Have a question? Connect with the community at the TensorFlow Forum Visit Forum

tfnlp.layers.TwoStreamRelativeAttention

Two-stream relative self-attention for XLNet.

Inherits From: MultiHeadRelativeAttention, MultiHeadAttention

In XLNet, each token has two associated vectors at each self-attention layer, the content stream (h) and the query stream (g).

The content stream is the self-attention stream as in Transformer XL and represents the context and content (the token itself).

The query stream only has access to contextual information and the position, but not the content.

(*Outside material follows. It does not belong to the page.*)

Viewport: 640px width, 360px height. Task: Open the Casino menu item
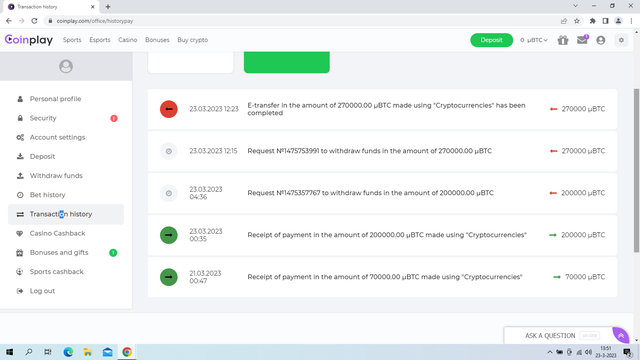127,40
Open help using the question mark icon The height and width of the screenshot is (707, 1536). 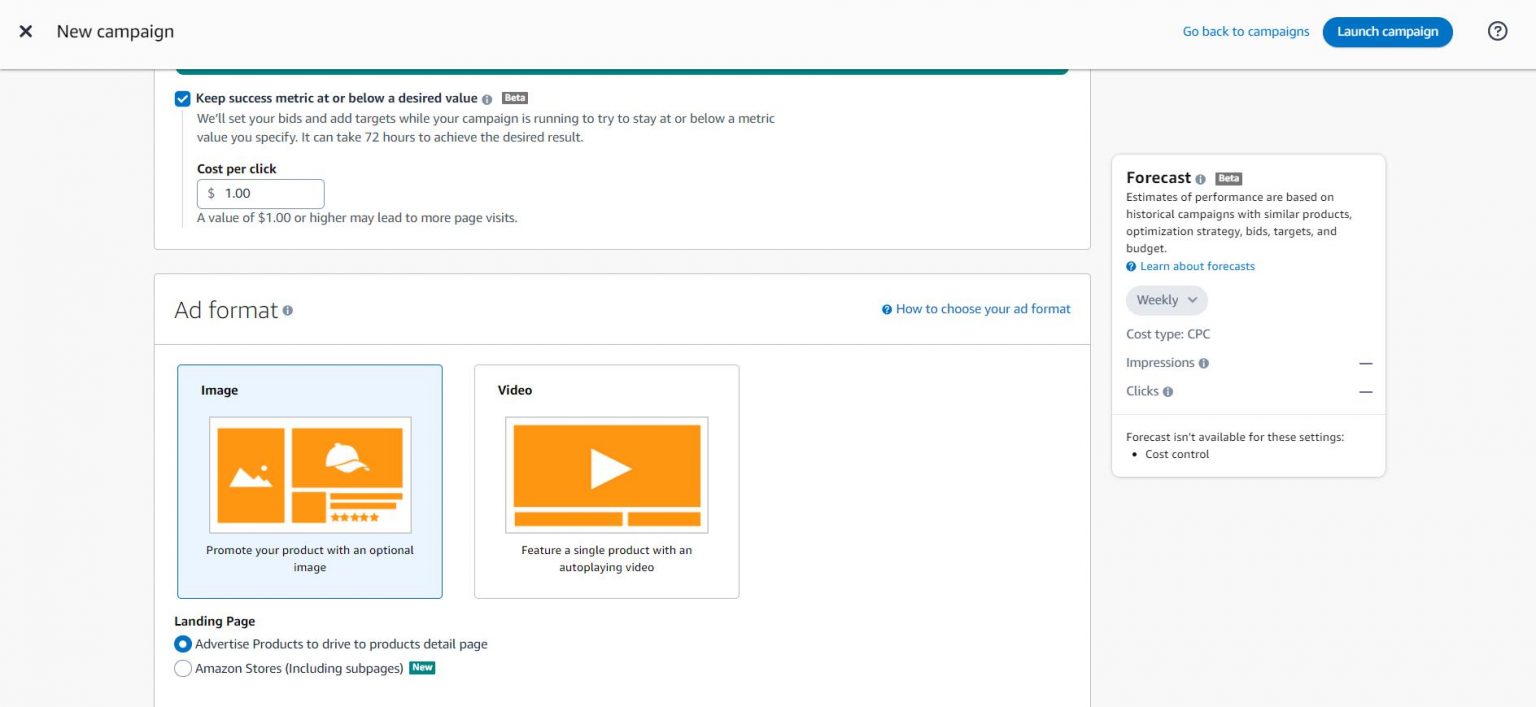1497,31
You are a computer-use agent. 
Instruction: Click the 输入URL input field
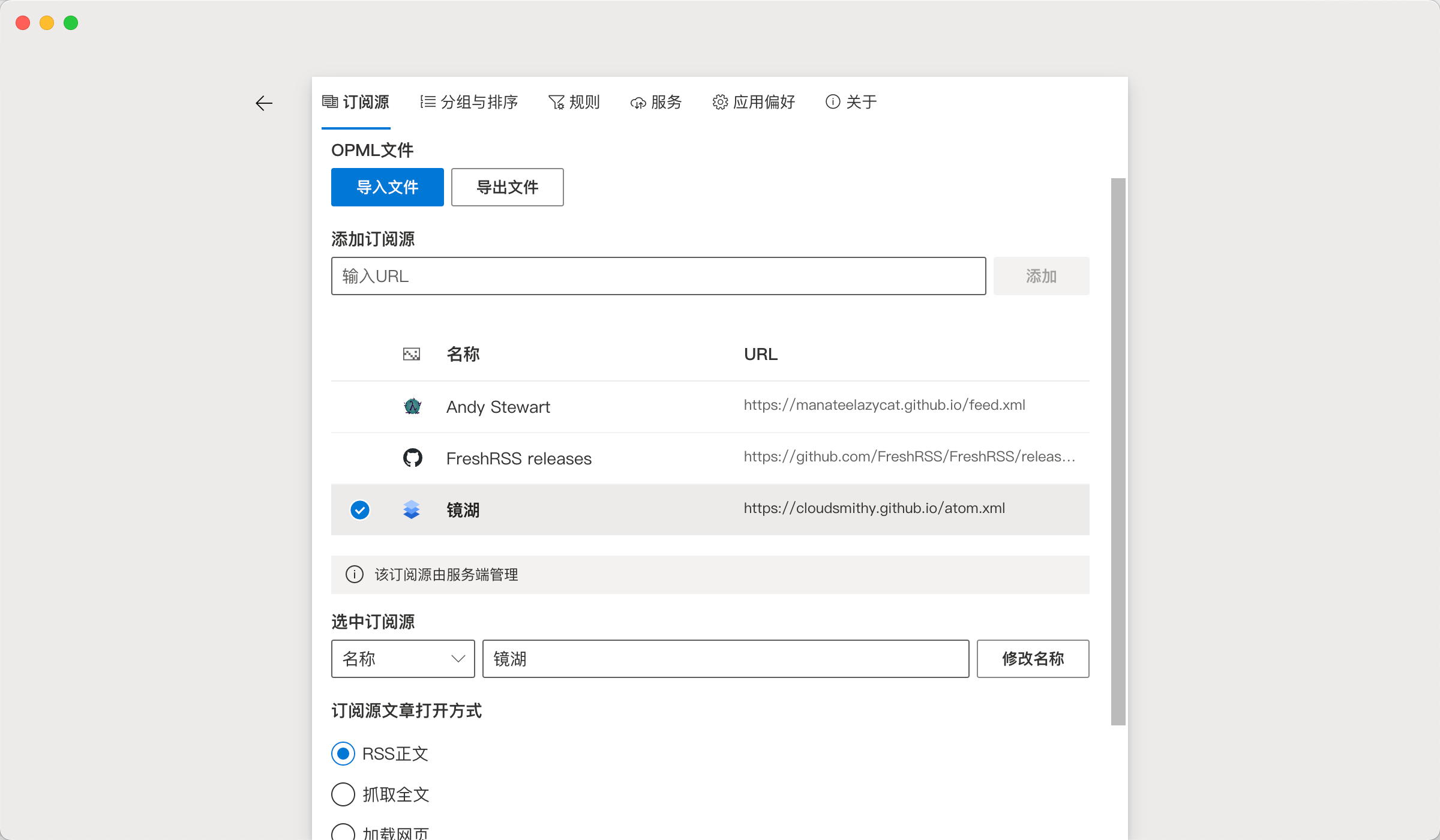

This layer shares the same build signature as MultiHeadRelativeAttention but has different input/output projections.

Call args:

  • content_stream: Tensor of shape [B, T, dim].
  • content_attention_bias: Bias Tensor for content based attention of shape [num_heads, dim].
  • positional_attention_bias: Bias Tensor for position based attention of shape [num_heads, dim].
  • query_stream: Tensor of shape [B, P, dim].
  • target_mapping: Tensor of shape [B, P, S].
  • relative_position_encoding: Relative positional encoding Tensor of shape [B, L, dim].
  • segment_matrix: Optional Tensor representing segmentation IDs used in XLNet of shape [B, S, S + M].
  • segment_encoding: Optional Tensor representing the segmentation encoding as used in XLNet of shape [2, num_heads, dim].
  • segment_attention_bias: Optional trainable bias parameter added to the query had when calculating the segment-based attention score used in XLNet of shape [num_heads, dim].
  • state: Optional Tensor of shape [B, M, E] where M is the length of the state or memory. If passed, this is also attended over as in Transformer XL.
  • content_attention_mask: a boolean mask of shape [B, T, S] that prevents attention to certain positions for content attention computation.
  • query_attention_mask: a boolean mask of shape [B, T, S] that prevents attention to certain position for query attention computation.

Methods

call

View source

Compute multi-head relative attention over inputs.

Size glossary:

  • Number of heads (H): the number of attention heads.
  • Value size (V): the size of each value embedding per head.
  • Key size (K): the size of each key embedding per head. Equally, the size of each query embedding per head. Typically K <= V.
  • Number of predictions (P): the number of predictions.
  • Batch dimensions (B).
  • Query (target) attention axes shape (T).
  • Value (source) attention axes shape (S), the rank must match the target.
  • Encoding length (L): The relative positional encoding length.

Args
content_stream The content representation, commonly referred to as h. This serves a similar role to the standard hidden states in Transformer-XL.
content_attention_bias A trainable bias parameter added to the query head when calculating the content-based attention score.
positional_attention_bias A trainable bias parameter added to the query head when calculating the position-based attention score.
query_stream The query representation, commonly referred to as g. This only has access to contextual information and position, but not content. If not provided, then this is MultiHeadRelativeAttention with self-attention.
relative_position_encoding relative positional encoding for key and value.
target_mapping Optional Tensor representing the target mapping used in partial prediction.
segment_matrix Optional Tensor representing segmentation IDs used in XLNet.
segment_encoding Optional Tensor representing the segmentation encoding as used in XLNet.
segment_attention_bias Optional trainable bias parameter added to the query head when calculating the segment-based attention score.
state (default None) optional state. If passed, this is also attended over as in TransformerXL and XLNet.
content_attention_mask (default None) Optional mask that is added to content attention logits. If state is not None, the mask source sequence dimension should extend M.
query_attention_mask (default None) Optional mask that is added to query attention logits. If state is not None, the mask source sequence dimension should extend M.

Returns
content_attention_output, query_attention_output: the results of the computation, both of shape [B, T, E]. T is for target sequence shapes, E is the query input last dimension if output_shape is None. Otherwise, the multi-head outputs are projected to the shape specified by output_shape.

compute_attention

View source

Computes the attention.

This function defines the computation inside call with projected multihead Q, K, V, R inputs.

Args
query Projected query Tensor of shape [B, T, N, key_dim].
key Projected key Tensor of shape [B, S + M, N, key_dim].
value Projected value Tensor of shape [B, S + M, N, key_dim].
position Projected position Tensor of shape [B, L, N, key_dim].
content_attention_bias Trainable bias parameter added to the query head when calculating the content-based attention score.
positional_attention_bias Trainable bias parameter added to the query head when calculating the position-based attention score.
segment_matrix Optional Tensor representing segmentation IDs used in XLNet.
segment_encoding Optional trainable Tensor representing the segmentation encoding as used in XLNet.
segment_attention_bias Optional trainable bias parameter added to the query had when calculating the segment-based attention score used in XLNet.
attention_mask (default None) Optional mask that is added to attention logits. If state is not None, the mask source sequence dimension should extend M.

Returns
attention_output Multi-headed output of attention computation of shape [B, S, N, key_dim].